Rewrite the lines of the records below as a numbered list, omitting any blank lines and leaving the pictures out.

··· Provided data

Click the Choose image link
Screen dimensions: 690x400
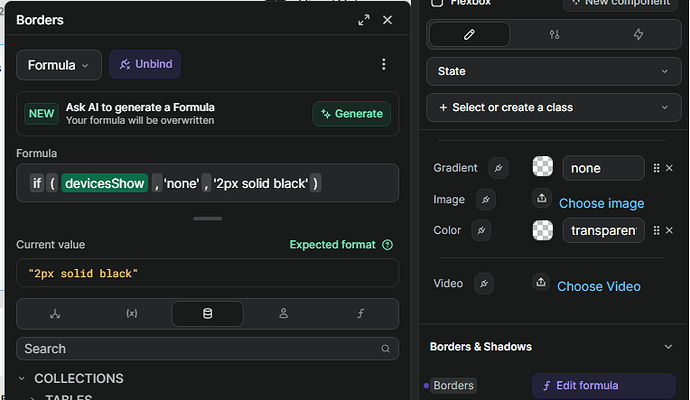(x=601, y=203)
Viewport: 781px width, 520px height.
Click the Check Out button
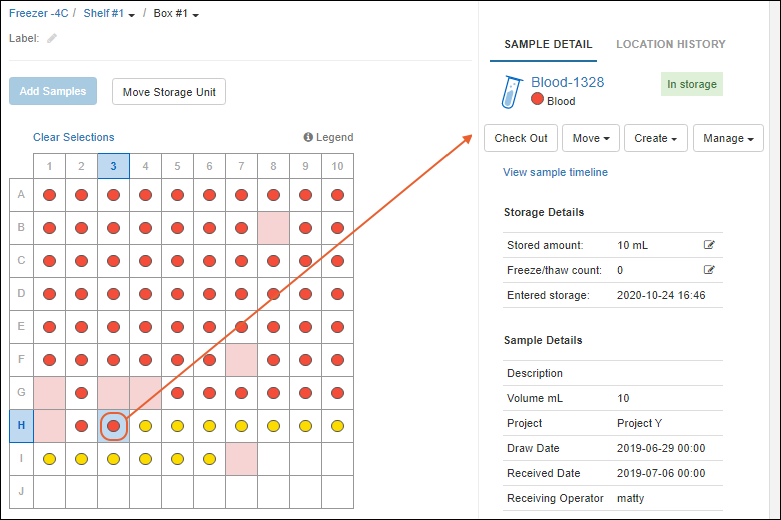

······

**Reply**
1. Click the Choose image link
2. Screen dimensions: 690x400
3. (x=601, y=203)
4. Viewport: 781px width, 520px height.
5. Click the Check Out button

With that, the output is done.